Stored data

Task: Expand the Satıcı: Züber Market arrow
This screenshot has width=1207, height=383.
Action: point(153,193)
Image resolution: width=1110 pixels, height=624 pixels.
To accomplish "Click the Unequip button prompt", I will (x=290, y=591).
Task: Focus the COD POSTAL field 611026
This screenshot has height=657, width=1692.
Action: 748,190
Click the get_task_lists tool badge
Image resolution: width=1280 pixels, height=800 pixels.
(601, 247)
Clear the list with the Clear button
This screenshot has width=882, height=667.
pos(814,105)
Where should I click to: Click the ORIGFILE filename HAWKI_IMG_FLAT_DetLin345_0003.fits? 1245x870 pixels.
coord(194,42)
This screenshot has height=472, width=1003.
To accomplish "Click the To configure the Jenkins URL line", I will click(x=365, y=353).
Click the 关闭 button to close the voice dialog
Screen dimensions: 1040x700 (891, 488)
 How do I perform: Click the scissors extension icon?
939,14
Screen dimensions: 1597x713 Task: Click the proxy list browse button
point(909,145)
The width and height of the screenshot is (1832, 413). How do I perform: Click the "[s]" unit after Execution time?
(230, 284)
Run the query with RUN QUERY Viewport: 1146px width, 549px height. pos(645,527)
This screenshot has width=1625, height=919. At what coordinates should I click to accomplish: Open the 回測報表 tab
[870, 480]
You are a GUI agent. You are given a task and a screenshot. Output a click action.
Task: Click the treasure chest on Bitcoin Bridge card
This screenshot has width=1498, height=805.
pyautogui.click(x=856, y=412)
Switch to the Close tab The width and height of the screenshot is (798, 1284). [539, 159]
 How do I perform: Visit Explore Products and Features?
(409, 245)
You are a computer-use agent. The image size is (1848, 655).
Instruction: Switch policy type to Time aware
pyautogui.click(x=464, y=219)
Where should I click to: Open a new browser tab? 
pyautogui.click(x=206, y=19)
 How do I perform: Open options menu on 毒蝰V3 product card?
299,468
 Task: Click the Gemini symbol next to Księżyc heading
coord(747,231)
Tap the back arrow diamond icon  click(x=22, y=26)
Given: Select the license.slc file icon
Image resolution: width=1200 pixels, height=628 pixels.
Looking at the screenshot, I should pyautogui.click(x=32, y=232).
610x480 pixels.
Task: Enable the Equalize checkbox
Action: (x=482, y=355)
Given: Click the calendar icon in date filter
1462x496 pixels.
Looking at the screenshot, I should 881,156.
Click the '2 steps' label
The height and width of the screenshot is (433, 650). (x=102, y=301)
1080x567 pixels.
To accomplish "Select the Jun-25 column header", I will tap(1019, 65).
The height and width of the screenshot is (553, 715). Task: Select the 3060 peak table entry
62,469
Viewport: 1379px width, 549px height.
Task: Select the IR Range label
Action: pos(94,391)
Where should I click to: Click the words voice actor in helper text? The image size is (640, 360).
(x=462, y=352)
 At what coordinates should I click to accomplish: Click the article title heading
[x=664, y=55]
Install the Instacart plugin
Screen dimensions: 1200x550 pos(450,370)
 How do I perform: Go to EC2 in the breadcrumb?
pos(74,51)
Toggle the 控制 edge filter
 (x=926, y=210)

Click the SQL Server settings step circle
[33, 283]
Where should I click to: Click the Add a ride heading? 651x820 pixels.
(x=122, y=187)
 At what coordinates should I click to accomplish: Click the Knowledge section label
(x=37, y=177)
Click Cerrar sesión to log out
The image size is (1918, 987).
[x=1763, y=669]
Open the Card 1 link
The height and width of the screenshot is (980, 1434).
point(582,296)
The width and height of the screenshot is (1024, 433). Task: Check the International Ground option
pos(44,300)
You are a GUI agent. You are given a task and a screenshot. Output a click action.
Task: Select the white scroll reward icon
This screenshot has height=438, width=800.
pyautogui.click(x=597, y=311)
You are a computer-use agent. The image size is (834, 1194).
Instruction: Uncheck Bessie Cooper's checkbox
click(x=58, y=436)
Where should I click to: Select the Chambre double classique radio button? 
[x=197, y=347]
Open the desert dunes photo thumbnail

PROBLEM STATEMENT ::
Using the records above, copy every line that has the word "will" in it.

ANSWER BELOW ::
To accomplish "Click the Unequip button prompt", I will (x=290, y=591).
To accomplish "Click the To configure the Jenkins URL line", I will click(x=365, y=353).
To accomplish "Select the Jun-25 column header", I will tap(1019, 65).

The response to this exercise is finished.